Something else that this book does well, characterization. When you’re telling a story with established characters with decades of lore, it becomes easy to fall into the trap of rote characterization. After all, the audience has probably read every variation on the theme under the sun, so why bother? Well, Stjepan doesn’t do that. And you see this most clearly with Mr. Jay. The Joker is perhaps the most famous supervillain of all time, and everything that makes him The Joker has to be present. But we get another side of the white-faced, green-haired clown. The schemer. Joker has always been able to craft plans, but his main attribute has always been his explosive unpredictability. He’s very rarely, if ever, portrayed as a cunning gamemaster, capable of moving people like chess pieces on a board only he sees. But that’s the Joker we get and the story is all the better for it. From the moment he sees Dr. Quinzel in Arkham he makes moves for his ultimate endgame, and (with a healthy dose of chaos courtesy of Harvey Dent), it worked. He had her hooked and that was that. A masterful plan worthy of the best tacticians in fiction.
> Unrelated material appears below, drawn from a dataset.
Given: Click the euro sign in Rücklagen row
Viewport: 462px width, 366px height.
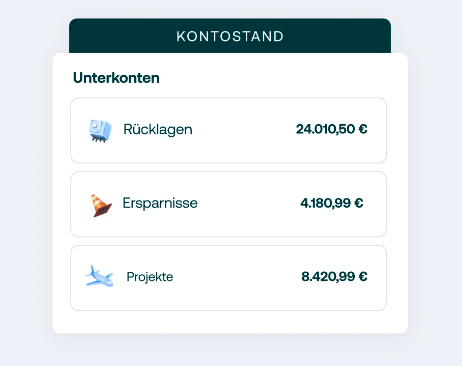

One final thing this book does is answer a question that I’ve had since I started reading DC comics. Batman tends to be very particular about the people he works with. But the one person that he has a “soft spot” for (if the Bat could be said to have a soft spot) is Harley. She and Ivy regularly help the Family (even if reluctantly), and in some alternate universes, she’s even a sidekick (read Injustice 2). The book proffers one answer, that Bruce feels so responsible for her current state because his funding of her research led her to Mr. Jay, that he’s decided to do his part to drag her back into the light, or at least his very tinted version of it. The book provides layers to an already layered relationship between Bruce and Harley, and it does this with them interacting all of two times in the entire thing.
Harleen is a wonderful book with excellent art and top-tier writing. Stjepan shows an understanding of the character of Harleen Quinzel that is very rarely seen in main continuity books.